The first week of a company being on the ASX boards can be very telling. The market doesn't get any new information until the next quarterly or half-year result, so we can get a sense of the market sentiment from how the share does in its first week.
Of course, how the market treats a share doesn't ultimately mean anything. But, it can be interesting nonetheless.
Here are how the latest ASX shares fared:
Adriatic Metals Plc (ASX: ADT)
Adriatic is a UK company that is focusing its efforts on exploring and developing its 100%-owned zinc polymetallic projects in Bosnia & Herzegovina in Europe.
The company raised money at $0.20 per share and it's currently trading at $0.20 per share after dipping slightly lower. It's unsurprising that the share price hasn't done much in a week, as that's such a short amount of time.
Metals 479 Ltd (ASX: ML7)
Metals 479 has acquired a location in Nevada that is in a 'prolific' belt of gold and silver deposits.

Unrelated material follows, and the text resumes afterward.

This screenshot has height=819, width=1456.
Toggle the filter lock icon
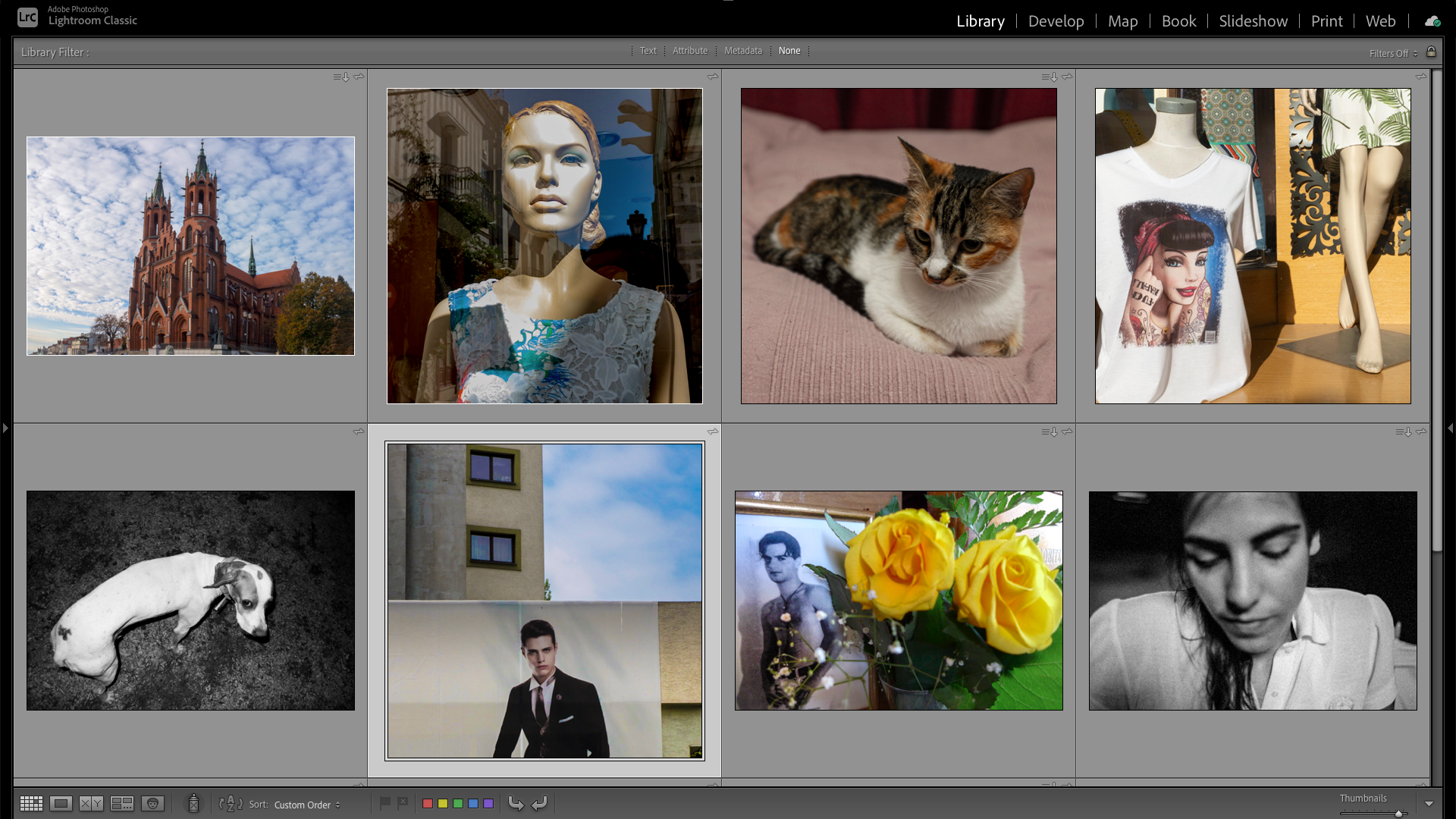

The company was hoping to raise $7 million at $0.20 per share and start trading on 1 May 2018. However, it did not manage to get onto the ASX boards on the expected date. The ASX does not yet have another expected date for when Metals 479 will try to list again.

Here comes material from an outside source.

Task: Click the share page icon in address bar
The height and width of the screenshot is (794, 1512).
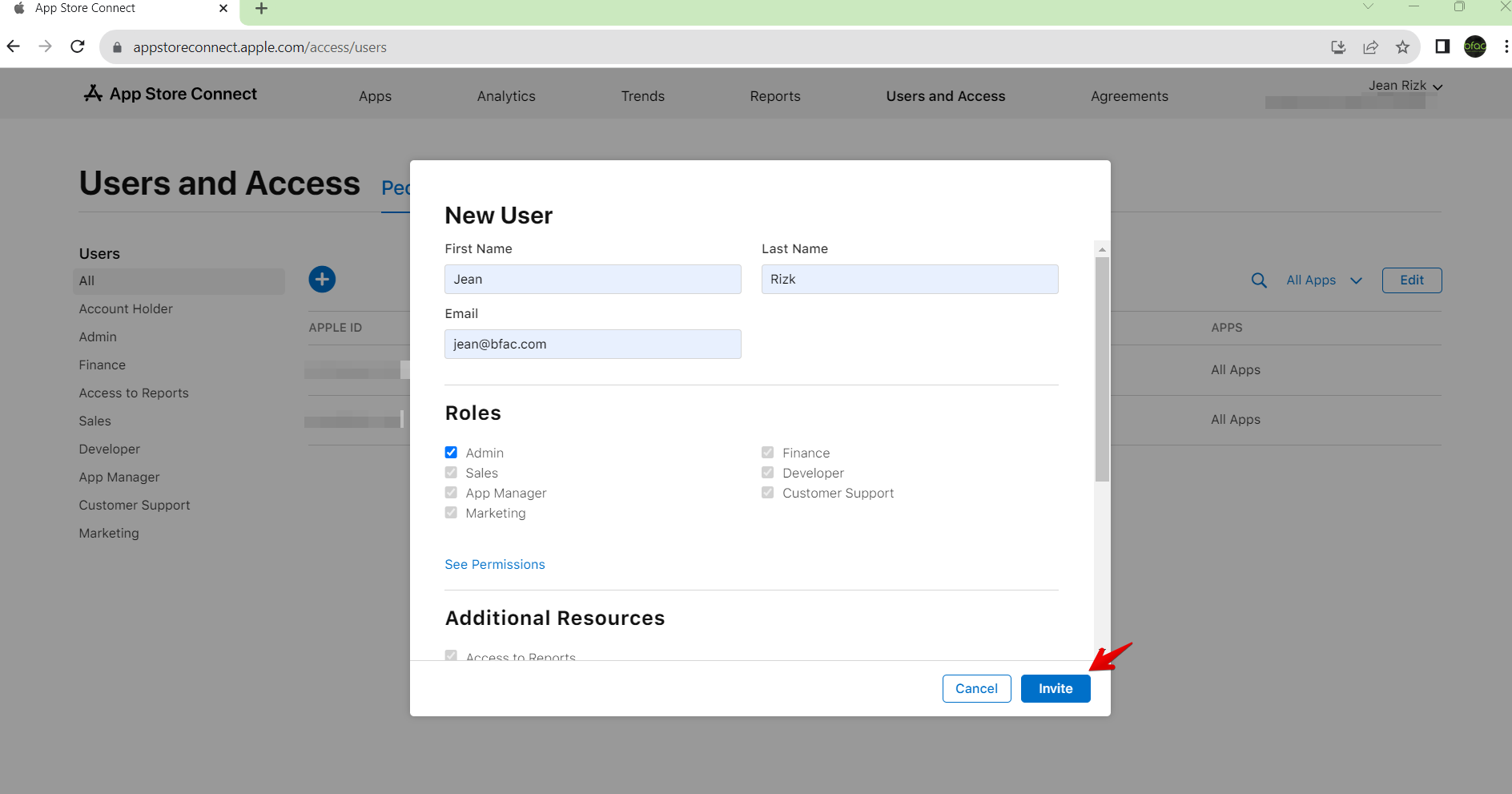Action: [x=1370, y=47]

Microequities Asset Management Group Limited (ASX: MAM)
MAM is a fund manager that runs a few different funds that focus on microcaps. It invests in ASX listed companies with market capitalisations less than $250 million and global listed companies with a market cap below US$300 million.

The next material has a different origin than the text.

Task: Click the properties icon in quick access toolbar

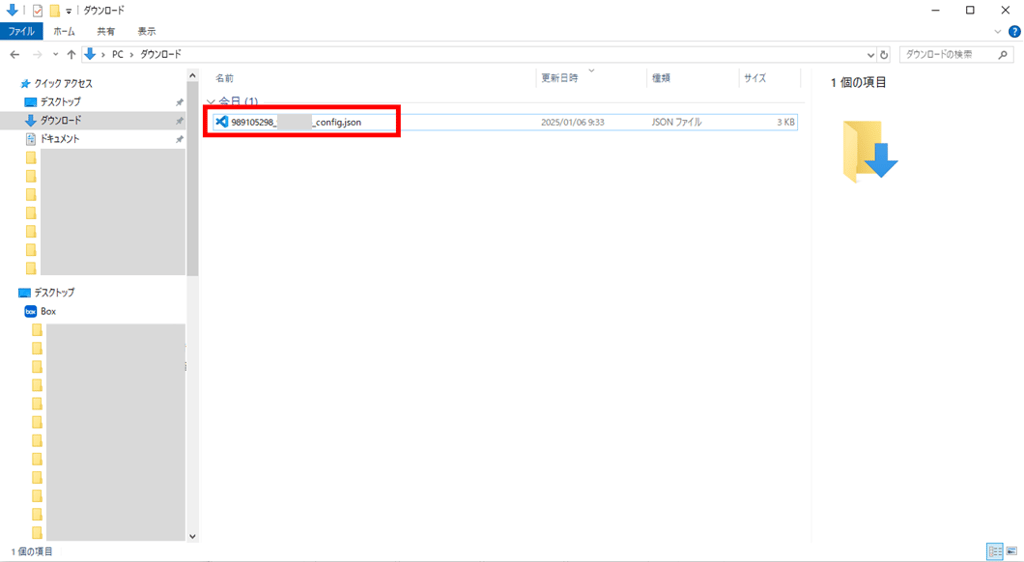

It raised money at $0.80 per share and it's currently trading at $0.77 per share, so it will have to prove to investors with capital inflows and outperformance that it can continue growing funds under management from here.
Foolish takeaway
Of the three, I'm only interested in Microequities Asset Management Group. Fund managers should do well out of the growing superannuation pool and I'm not interested in investing in speculative resource shares.